→ WHAT YOU WILL DO:
a - In the book description, give the part from "Self-Care for People with OCD: 100+" to "worth going toward." again with "OCD" swapped for "anxiety".
b - Decide whether each statement agrees with the book description, answering yes or no and quoting the words that decide it: (i) The book includes more than 100 activities. (ii) The book gives readers a rigid program to follow. (iii) The book treats self-care as a matter of bubble baths.

→ SUPPLIED PASSAGE:
======

Self-Care for People with OCD: 100+ Activities to Build a Life You Actually Want
OCD takes up a lot of space. It makes demands, shrinks your world, and has a way of convincing you that caring for yourself is a luxury you can't afford right now. When your brain is sounding every alarm at once, a self-care book can feel like a cruel joke.
But self-care isn't about bubble baths and ignoring the hard stuff. It's about building the kind of resilience that keeps you going — and the kind of life that's actually worth going toward.
Self-Care for People with OCD is a practical, neurodiversity-affirming guide with over 100 activities designed to help you do exactly that. Not by fighting your brain, but by learning to work with it.
What this book is (and what it isn't):
This isn't another OCD book that calls your brain a bully. It doesn't promise to fix you or hand you a rigid program to follow. It meets you where you are — whether you're ready to take big, bold leaps or you just need something gentle to hold onto today.

======

→ MATERIAL SUPPLIED:
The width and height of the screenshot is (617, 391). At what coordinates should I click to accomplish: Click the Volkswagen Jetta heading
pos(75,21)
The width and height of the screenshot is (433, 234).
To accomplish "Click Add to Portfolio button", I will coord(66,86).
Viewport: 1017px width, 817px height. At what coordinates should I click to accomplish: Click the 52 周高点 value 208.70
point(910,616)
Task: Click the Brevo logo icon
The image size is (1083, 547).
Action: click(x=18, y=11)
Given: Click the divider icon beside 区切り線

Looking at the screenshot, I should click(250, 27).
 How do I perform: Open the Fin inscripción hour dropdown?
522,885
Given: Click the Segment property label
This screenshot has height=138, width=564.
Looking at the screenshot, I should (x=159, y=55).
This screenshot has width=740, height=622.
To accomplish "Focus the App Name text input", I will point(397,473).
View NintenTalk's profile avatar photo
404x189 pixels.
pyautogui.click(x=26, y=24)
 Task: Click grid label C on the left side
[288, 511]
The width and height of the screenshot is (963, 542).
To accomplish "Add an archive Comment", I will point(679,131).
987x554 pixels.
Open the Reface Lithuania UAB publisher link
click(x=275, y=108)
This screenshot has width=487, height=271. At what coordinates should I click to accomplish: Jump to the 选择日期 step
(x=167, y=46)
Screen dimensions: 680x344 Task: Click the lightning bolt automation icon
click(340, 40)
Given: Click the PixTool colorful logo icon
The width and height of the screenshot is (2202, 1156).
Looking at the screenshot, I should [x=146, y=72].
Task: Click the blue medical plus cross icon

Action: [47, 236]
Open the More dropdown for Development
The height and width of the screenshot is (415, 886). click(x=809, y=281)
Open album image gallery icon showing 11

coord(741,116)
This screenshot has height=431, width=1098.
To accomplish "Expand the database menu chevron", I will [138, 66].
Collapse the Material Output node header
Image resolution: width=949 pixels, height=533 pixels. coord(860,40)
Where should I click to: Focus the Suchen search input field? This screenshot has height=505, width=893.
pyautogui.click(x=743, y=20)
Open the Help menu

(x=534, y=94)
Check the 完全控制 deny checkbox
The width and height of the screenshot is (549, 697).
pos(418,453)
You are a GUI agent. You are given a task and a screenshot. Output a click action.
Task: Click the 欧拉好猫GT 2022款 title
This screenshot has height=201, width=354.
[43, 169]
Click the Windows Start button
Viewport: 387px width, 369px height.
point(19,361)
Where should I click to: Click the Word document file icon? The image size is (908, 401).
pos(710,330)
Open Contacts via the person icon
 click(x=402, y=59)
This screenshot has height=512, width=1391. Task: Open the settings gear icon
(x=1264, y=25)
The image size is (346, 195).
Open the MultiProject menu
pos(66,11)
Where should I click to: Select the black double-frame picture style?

======

→ EXPECTED RESULTS:
a -
Self-Care for People with anxiety: 100+ Activities to Build a Life You Actually Want
anxiety takes up a lot of space. It makes demands, shrinks your world, and has a way of convincing you that caring for yourself is a luxury you can't afford right now. When your brain is sounding every alarm at once, a self-care book can feel like a cruel joke.
But self-care isn't about bubble baths and ignoring the hard stuff. It's about building the kind of resilience that keeps you going — and the kind of life that's actually worth going toward.

b -
(i) Yes: "with over 100 activities designed to help you do exactly that"
(ii) No: "It doesn't promise to fix you or hand you a rigid program to follow."
(iii) No: "self-care isn't about bubble baths and ignoring the hard stuff"